Of course, this will necessitate a huge rethink on the part of the studios. An audience primarily composed of dogs is unlikely to want to watch the same things that humans do. For example, I have yet to try to make a dog sit through Oppenheimer, but I suspect that it would fail to hold its attention all the way through. At the very least, I’d expect the dog to lose its suspension of disbelief during the scene where Cillian Murphy recites the Bhagavad-Gita for the first time. Perhaps, then, Christopher Nolan would do well to recalibrate his worldview for this new audience, maybe by making a hard-hitting biopic about a plastic gonk that squeaks when you bite it.
And maybe cinema chains need to rethink their current delivery mode. You’ll notice that this record wasn’t broken in a traditional cinema, with plush seating and laser projection and cutting edge Dolby sound. No, it took place outside, in a field, in the middle of the day. From the point of view of a human spectator this sounds terrible. The picture would be hard to see, and the presence of hundreds of dogs probably rendered the dialogue inaudible. But there is no stepping in the path of progress. If audiences want their films to be impossible to follow, then Hollywood will be forced to bend to their wishes.

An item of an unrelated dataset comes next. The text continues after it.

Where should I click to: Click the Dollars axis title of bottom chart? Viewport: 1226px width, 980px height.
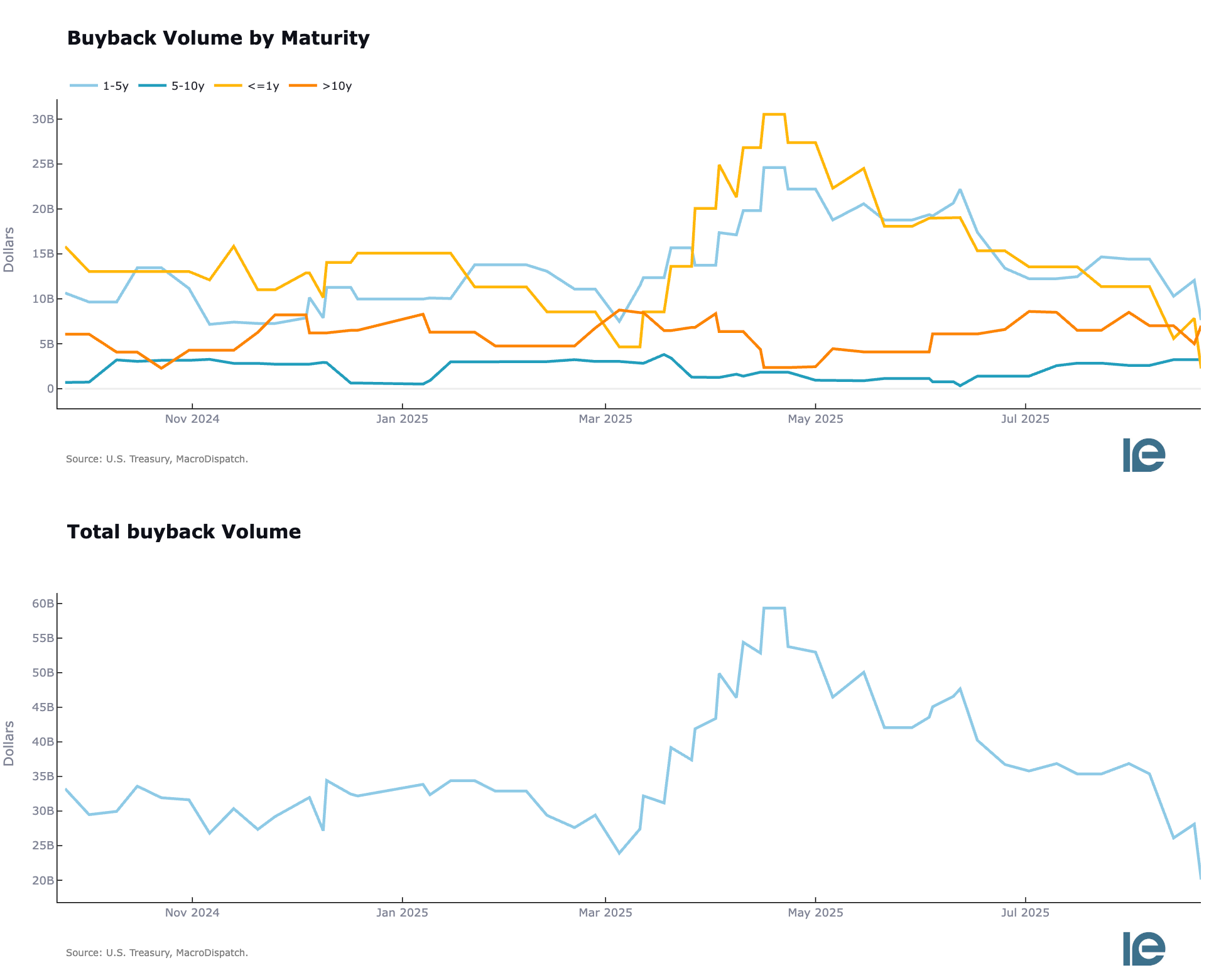point(9,743)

Obviously a cynic would question whether the dogs were able to follow the plot of the movie, or if they were even aware that a movie was being screened in the first place. And, in truth, none of the dogs in any of the pictures taken at the event seem especially engrossed. But until more dog-targeted movies are made, this is probably a good thing. Because the last thing humanity needs is a population of dogs who can absorb and act upon the lessons of Paw Patrol: The Mighty Movie.
This, after all, is a film about slave dogs; dogs who were torn from their parents at birth by an eccentric child billionaire, hooked up to various agonising-looking robotic exosuits and put to work as a town’s entire emergency services in what is presumably a cost-cutting measure. And I’ve seen enough Paw Patrol to know that these dogs are not paid a living wage. At best, if they’ve risked their lives to an especially harrowing degree, they’ll get tossed a biscuit to placate them. What’s more, as far as I can see, The Mighty Movie is about the various members of the Paw Patrol gaining new powers after coming in contact with a radioactive rock. They’re being mutated to help their human overlords. It is a devastating indictment of humanity.
So let’s hope none of the dogs realised what they were watching, because if they did we would soon face an unstoppable canine revolt. It would be Rise of the Planet of the Dogs. So, yes, the headline might be that dogs can save cinema. But you have to ask: at what cost?